Gibt es bereits konkrete Metaverse-Anwendungsbeispiele im Einkauf?

von der Gracht: Diese Anwendungen nehmen aktuell rasant zu, vor allem bei den großen Konzernen. Um nur einige Beispiele zu nennen: digitale Zwillinge von Produktionslinien, KI-gestütztes Benchmarking unter Einbeziehung von Lieferketten, Rohstoffen, Demographie und Weltereignissen oder KI-gestütztes Risikomanagement im Einkauf insbesondere in der Prozessindustrie. Zudem verbreiten sich auch Verhandlungs-Avatare, welche Generative KI nutzen, exponentiell.

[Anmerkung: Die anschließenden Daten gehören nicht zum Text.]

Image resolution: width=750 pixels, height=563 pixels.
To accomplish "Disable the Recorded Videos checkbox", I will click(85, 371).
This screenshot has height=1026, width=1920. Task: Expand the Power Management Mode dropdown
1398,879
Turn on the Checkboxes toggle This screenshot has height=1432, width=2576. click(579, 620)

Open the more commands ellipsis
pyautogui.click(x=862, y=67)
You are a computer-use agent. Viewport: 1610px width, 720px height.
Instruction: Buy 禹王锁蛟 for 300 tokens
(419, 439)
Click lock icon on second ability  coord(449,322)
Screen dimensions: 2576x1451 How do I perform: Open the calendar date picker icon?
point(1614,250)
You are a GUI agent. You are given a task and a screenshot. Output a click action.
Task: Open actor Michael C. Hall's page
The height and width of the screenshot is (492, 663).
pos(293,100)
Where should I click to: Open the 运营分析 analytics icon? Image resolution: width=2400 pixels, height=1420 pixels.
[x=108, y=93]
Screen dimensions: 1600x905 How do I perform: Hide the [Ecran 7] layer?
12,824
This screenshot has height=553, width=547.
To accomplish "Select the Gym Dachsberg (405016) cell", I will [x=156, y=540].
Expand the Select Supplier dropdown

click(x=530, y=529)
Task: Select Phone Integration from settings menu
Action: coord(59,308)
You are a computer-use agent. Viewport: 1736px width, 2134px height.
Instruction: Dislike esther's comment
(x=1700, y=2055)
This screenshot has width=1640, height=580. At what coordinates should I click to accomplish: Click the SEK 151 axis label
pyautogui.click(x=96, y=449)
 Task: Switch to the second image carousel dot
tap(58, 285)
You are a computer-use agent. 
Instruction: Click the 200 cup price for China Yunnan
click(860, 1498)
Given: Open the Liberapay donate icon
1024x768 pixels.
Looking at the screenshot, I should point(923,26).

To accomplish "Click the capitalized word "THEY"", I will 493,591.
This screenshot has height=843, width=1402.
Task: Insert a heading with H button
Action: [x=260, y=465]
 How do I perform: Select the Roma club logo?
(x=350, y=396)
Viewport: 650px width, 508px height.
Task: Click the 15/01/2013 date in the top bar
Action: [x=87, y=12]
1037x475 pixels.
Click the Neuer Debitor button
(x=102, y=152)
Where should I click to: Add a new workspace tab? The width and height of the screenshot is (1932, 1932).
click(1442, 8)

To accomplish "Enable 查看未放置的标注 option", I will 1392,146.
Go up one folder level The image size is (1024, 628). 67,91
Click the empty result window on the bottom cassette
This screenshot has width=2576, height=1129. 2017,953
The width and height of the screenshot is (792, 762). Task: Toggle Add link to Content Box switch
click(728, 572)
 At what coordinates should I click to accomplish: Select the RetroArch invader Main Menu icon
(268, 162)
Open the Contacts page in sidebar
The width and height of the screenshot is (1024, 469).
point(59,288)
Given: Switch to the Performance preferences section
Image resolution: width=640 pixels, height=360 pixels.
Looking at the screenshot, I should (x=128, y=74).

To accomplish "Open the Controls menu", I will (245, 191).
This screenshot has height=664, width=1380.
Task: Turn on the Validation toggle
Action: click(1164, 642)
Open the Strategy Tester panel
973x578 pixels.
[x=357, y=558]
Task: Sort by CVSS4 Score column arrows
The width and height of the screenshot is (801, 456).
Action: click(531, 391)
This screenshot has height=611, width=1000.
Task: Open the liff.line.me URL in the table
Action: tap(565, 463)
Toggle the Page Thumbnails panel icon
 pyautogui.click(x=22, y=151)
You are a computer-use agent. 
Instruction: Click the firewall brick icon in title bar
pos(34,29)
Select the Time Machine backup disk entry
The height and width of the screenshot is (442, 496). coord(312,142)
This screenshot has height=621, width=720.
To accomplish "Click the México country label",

Welche Tipps können Sie Einkaufsorganisationen geben, die das Metaverse nutzen möchten?

Ennemann: Niemand gestaltet das Metaverse alleine. Daher ist es sinnvoll jetzt Allianzen zu schmieden und in gemeinsamen Ökosystemen zusammen mit Partnern, Lieferanten, Kunden und Experten die eigenen Use Cases zu entwickeln. Neben einer Metaverse-Strategie ist es auch ganz wichtig, das eigene Unternehmen entlang einer Roadmap für das Metaverse zu befähigen und Leuchtturmprojekte zu definieren – womit wir wieder beim Training der Mitarbeitenden sind. Das größte Risiko am Metaverse ist, abzuwarten, wie sich die Dinge entwickeln. Wer reaktiv agiert, verpasst die Entwicklung.